- [Exercise material]
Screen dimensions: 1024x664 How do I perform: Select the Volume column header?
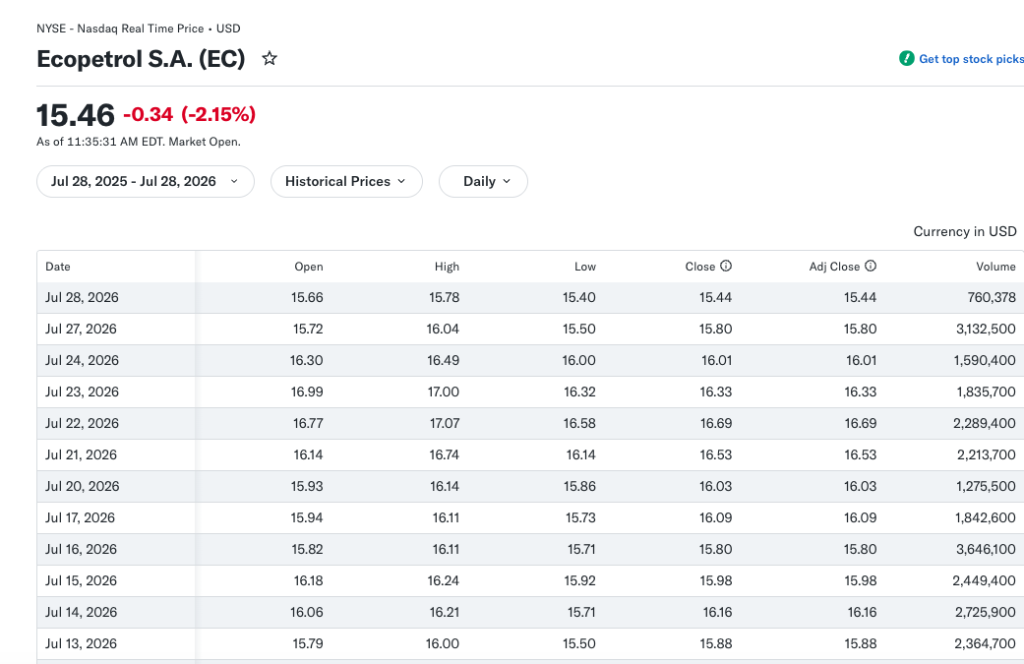(995, 266)
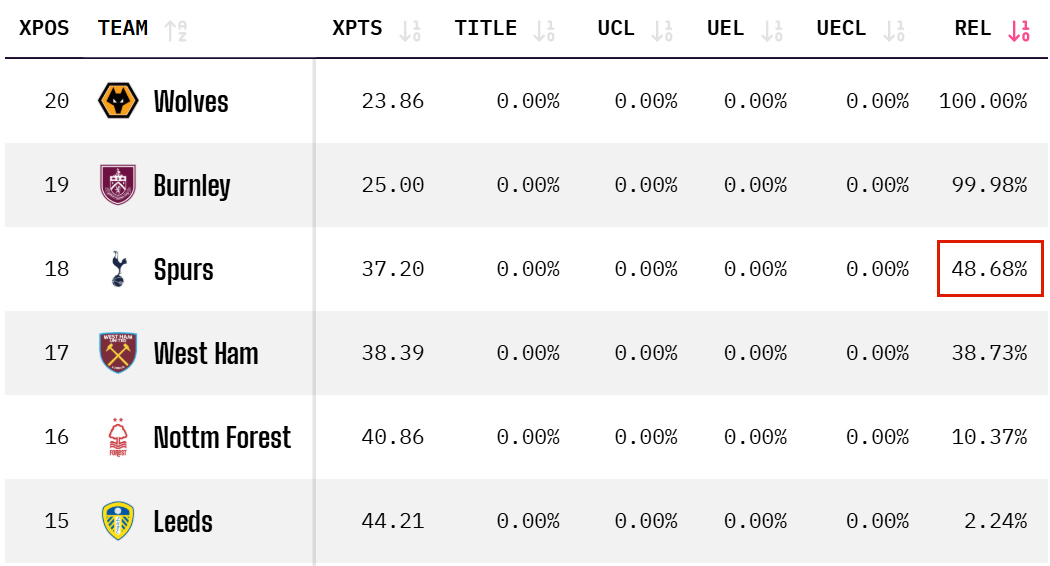The width and height of the screenshot is (1050, 566).
Task: Sort by UECL column sort icon
Action: (894, 30)
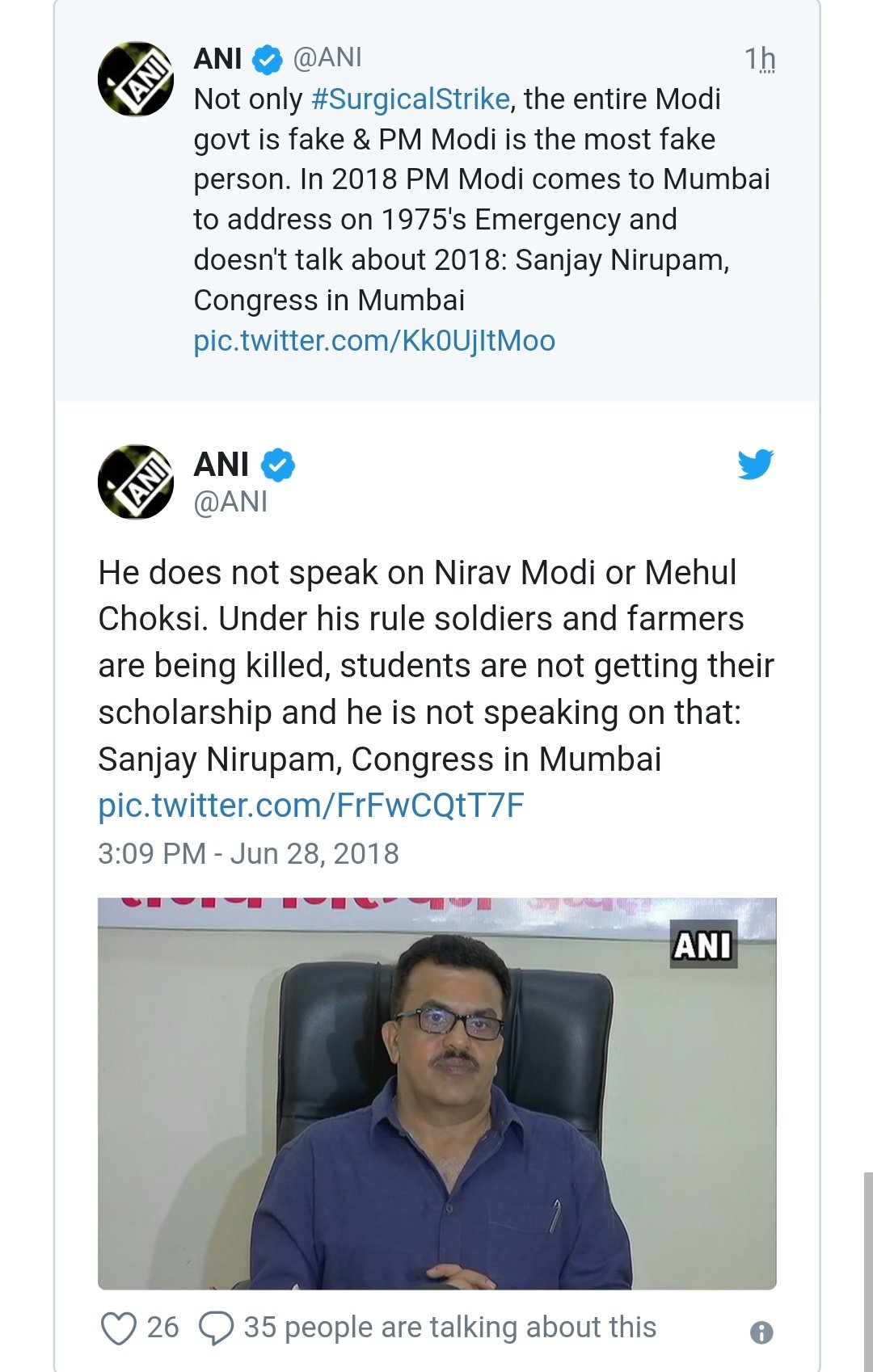873x1372 pixels.
Task: Click the page scrollbar on the right edge
Action: tap(867, 1269)
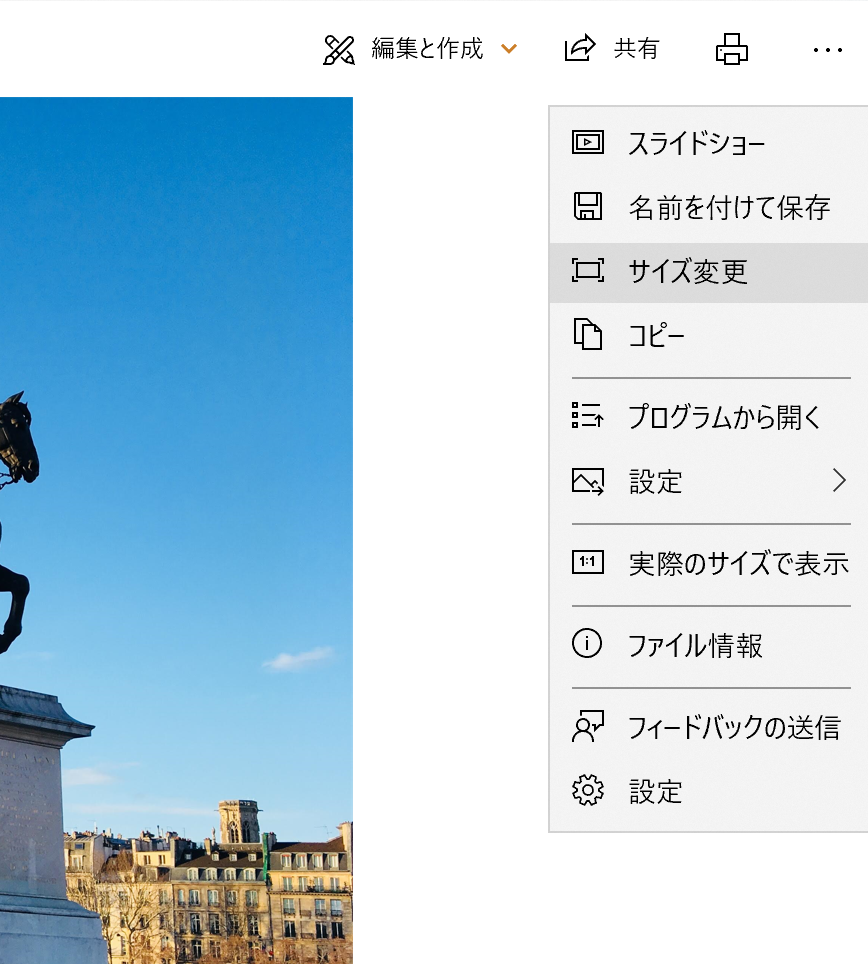Expand the 設定 submenu right chevron
Screen dimensions: 868x964
point(838,482)
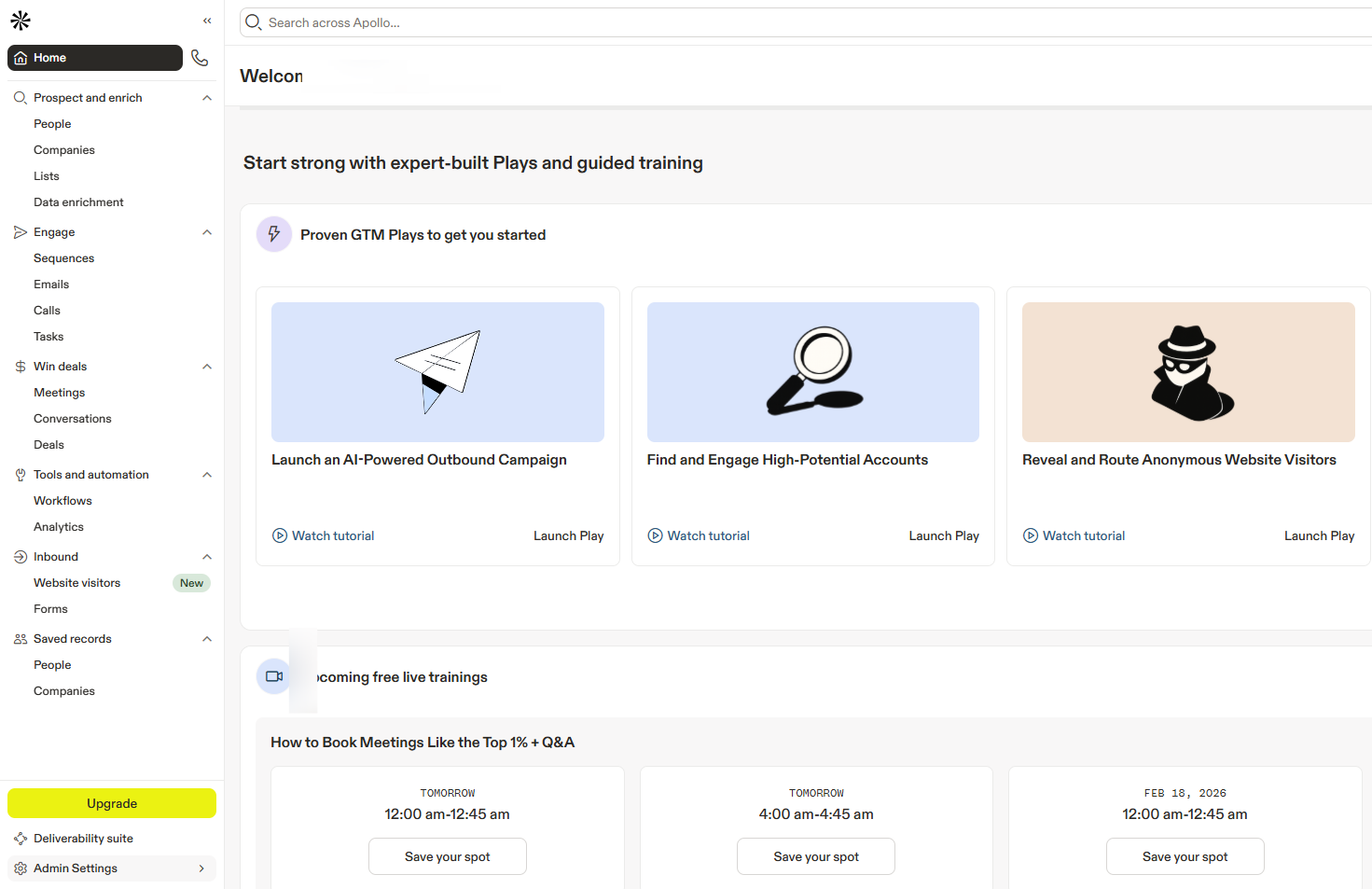Viewport: 1372px width, 889px height.
Task: Click the yellow Upgrade button
Action: [112, 803]
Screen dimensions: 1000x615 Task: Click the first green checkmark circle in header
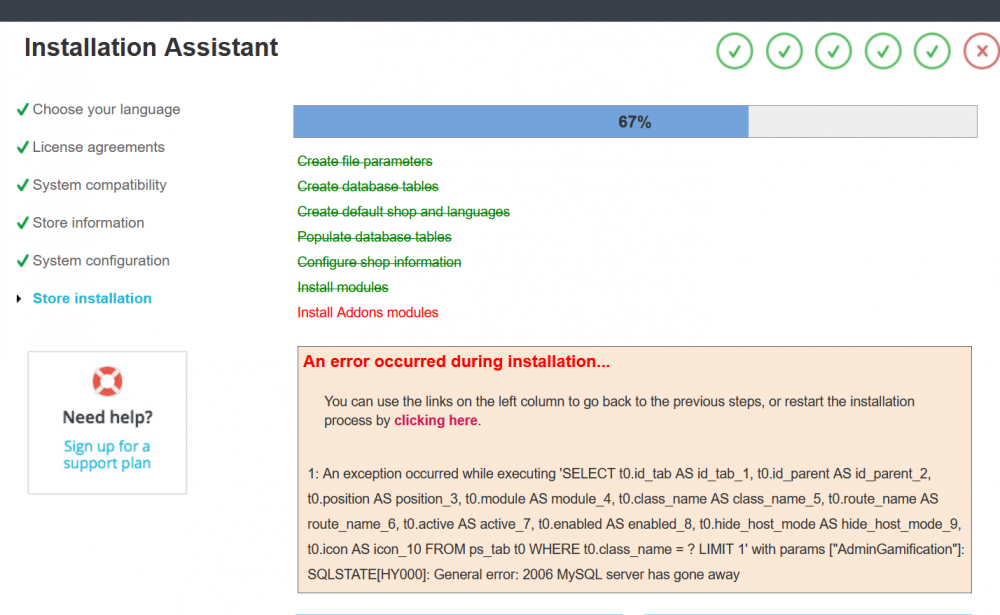pos(734,51)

- [Exercise objective] Transcribe all the lines above exactly; any image among them is skipped.

- [Response to the task]
Screen dimensions: 1024x664 How do I perform: Select the Volume column header?
(995, 266)
The width and height of the screenshot is (1050, 566).
Task: Sort by UECL column sort icon
Action: (894, 30)
873x1372 pixels.
Task: Click the page scrollbar on the right edge
Action: tap(867, 1269)
Expand the 設定 submenu right chevron
Screen dimensions: 868x964
point(838,482)
Viewport: 1372px width, 889px height.
Task: Click the yellow Upgrade button
Action: [112, 803]
Screen dimensions: 1000x615 Task: Click the first green checkmark circle in header
pos(734,51)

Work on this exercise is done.